Were sincere heterodox ecumenists to hear our voices, they would hear both a stern and a loving note. And they might encounter an Orthodoxy with a power far greater than the inauthentic Orthodoxy which says: “Together with you we will find the Church.” Indeed, they might rejoice at the refreshing honesty of an Orthodoxy that says: “We are what you were, and in us you can return to a unity which belongs to all of us, which was never really lost, and that has preserved the Church of the Apostles.”






The ecumenical spirit of the Faith of our Fathers in based in honest and uncompromising love, not a love created by inauthenticity and human machinations.





An Impediment to Unity






Another tragic effect of the ascendency of inauthentic Orthodoxy is the separation of Orthodox themselves. What is inauthentic is threatened by the authentic. It strives to obscure the authentic. Thus, the modernist movements have found themselves increasingly separated from True Orthodoxy. Even when they go to such places as Mt. Athos, they seek out those who will tolerate them, not those who can lead them, correct them, and counsel them.
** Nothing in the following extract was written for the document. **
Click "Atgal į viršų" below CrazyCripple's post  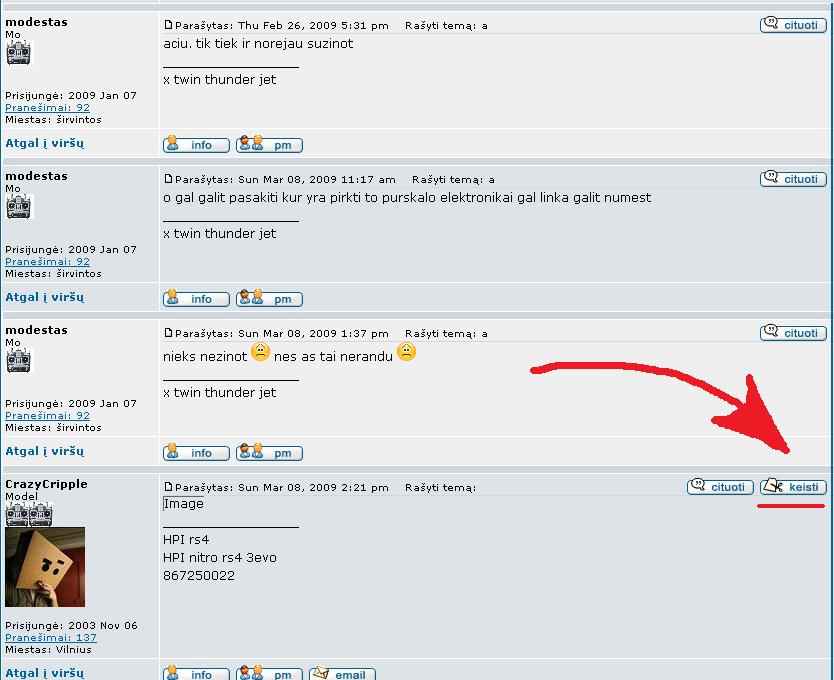(x=45, y=673)
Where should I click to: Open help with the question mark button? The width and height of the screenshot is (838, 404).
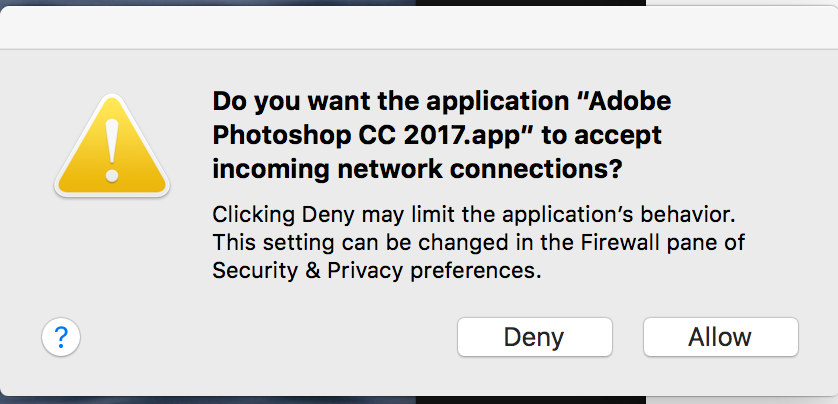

If we can stop the course of Orthodox innovation and persuade the innovators to leave their false ways, then we Orthodox can find unity. This demands of us traditionalists both a stern and uncompromising stand and a loving, open attitude. But it demands from the innovators something which they do not have: honesty and humility. They must turn from their errors, admit those errors, and honestly confess that they are not what they should be.






From Orthodox Tradition, Vol. 6, No. 4, 1989, pp. 1-2.